A City on a Bridge
Where I'm placing a short story or two
I have been brought along for an anthology with the theme of “meet in the river” in theory it should be completely sci-fi however I have Slonminma and it needs to be introduced to the world sooner rather than later. Therefore I’m going to buck this trend and write a fantasy, debatably steampunk.
With a vague entry such as '‘meet in the river” I’m going to need a place to meet that is in a river. Now there are a lot of good ideas from boats to islands, maybe a creative individual would spit out a floating bar or cantina. I’m sure one can imagine the tourist trap nature of such a place. However I have a bolder idea stolen from history. A city built on a bridge over a wide river near the estuary.

The history in question is the Old London Bridge before it fell down. It is not the only bridge that was lived on though out history and a few still have residences and shops to this day. However these are all bridges that are crossing rivers in populated in a city, they are not the populated city.
How am I going to change that? In short the bridge is built, turned into a waystation and then grows from there. Thus raising the question: what kind of bridge is it?
I’m thinking a railway bridge, primarily of stone arch construction that spans a wide river. I’m thinking something like the Congo or Amazon rivers where you can get north of seven miles wide and it sill be the river. There is the River Plate which comes in at 140 miles wide in the estuary or mouth of the river. I need to have a river that is wide somewhere on this map.

It’s a big map and thanks to being a raster image if you zoom in it will get quite pixelated. However it is quite large and I think I found a good pocket to place my City on a River.

I’m thinking just north of that large lake, roughly at 44.7 degrees north and 28.5 ish degrees east. I will likely move it later once I finish the topology, rivers, weather, climate, etc. but this is close enough for now. Sketching some things in I end up with this.

I added four other cities to the map A, B, C, and D. The lake color are the water ways, and the gray/purple color is the railway. The thought is for the best way to get the railway from any of the cities to the others will end up going through this spot on the river. Thus the bridge is built. To prevent the blocking of boat traffic the bridge would have two channels dredged on either edge with draw bridges. This will keep the river open for travel which would be something the cities along the river would more or less demanded. Since the railway wouldn’t want to earn the ire of the cities upstream they would accept it. This leads to a large railway bridge being constructed at first.
At this point I think the river needs a name. After a bit of conlanging Yamiga Pistugtul or River Emerald. At this point is known as the Stoneway or Stulmiga. Over the course of building this bridge a wooden barracks were constructed on the bridge as well as housing for the draw bridge workers and a siding on each track so that trains can stop to rotate crews, supply them and if need be stop for the night for the wilderness is dark and full of giant spiders. It might be more correct to say the giant spiders might be the friendliest beasts out there.

☆ ☆ ☆

REQUIREMENTS:
Rewrite the bridge-city post starting with "With a vague" and going on through "near the estuary.", swapping "floating bar" for "floating tavern". Use only the bridge-city post as the source.

MATERIAL PROVIDED:

☆ ☆ ☆

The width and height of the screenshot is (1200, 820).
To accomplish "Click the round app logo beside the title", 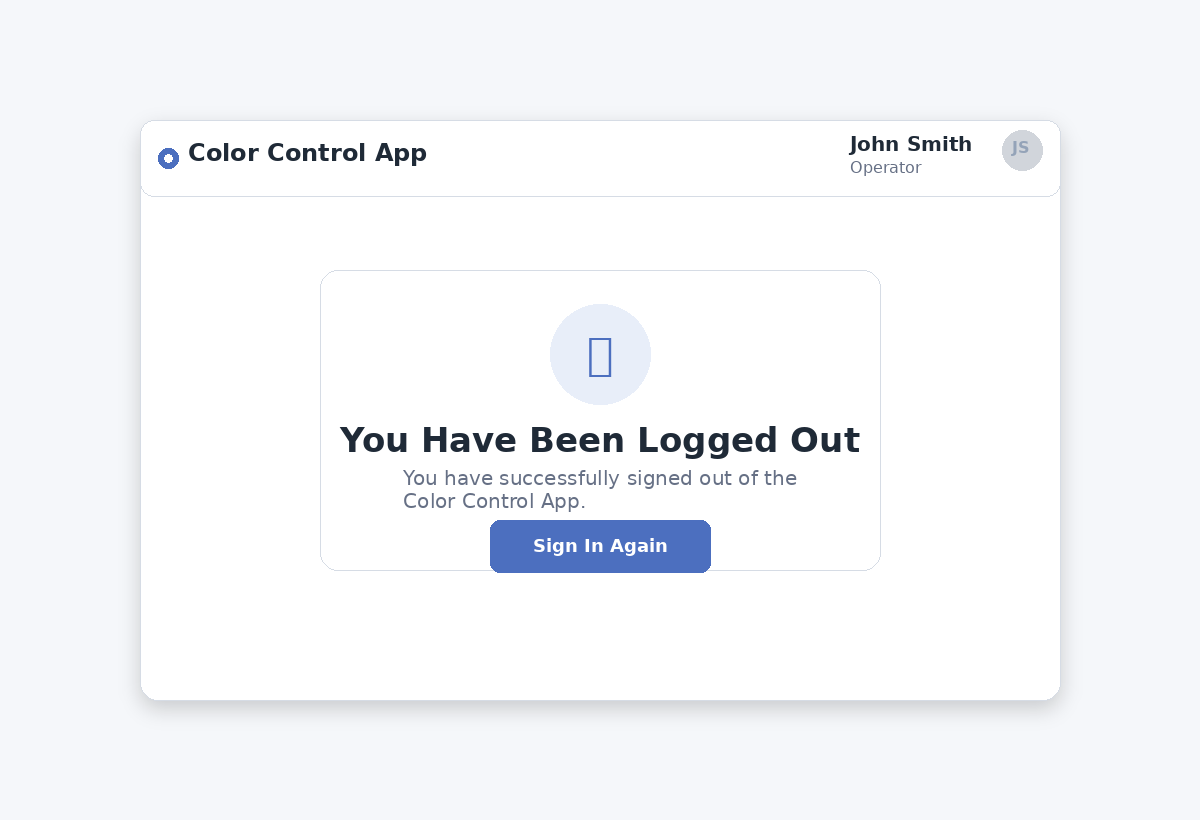I will click(x=168, y=158).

☆ ☆ ☆

SOLUTION:
With a vague entry such as '‘meet in the river” I’m going to need a place to meet that is in a river. Now there are a lot of good ideas from boats to islands, maybe a creative individual would spit out a floating tavern or cantina. I’m sure one can imagine the tourist trap nature of such a place. However I have a bolder idea stolen from history. A city built on a bridge over a wide river near the estuary.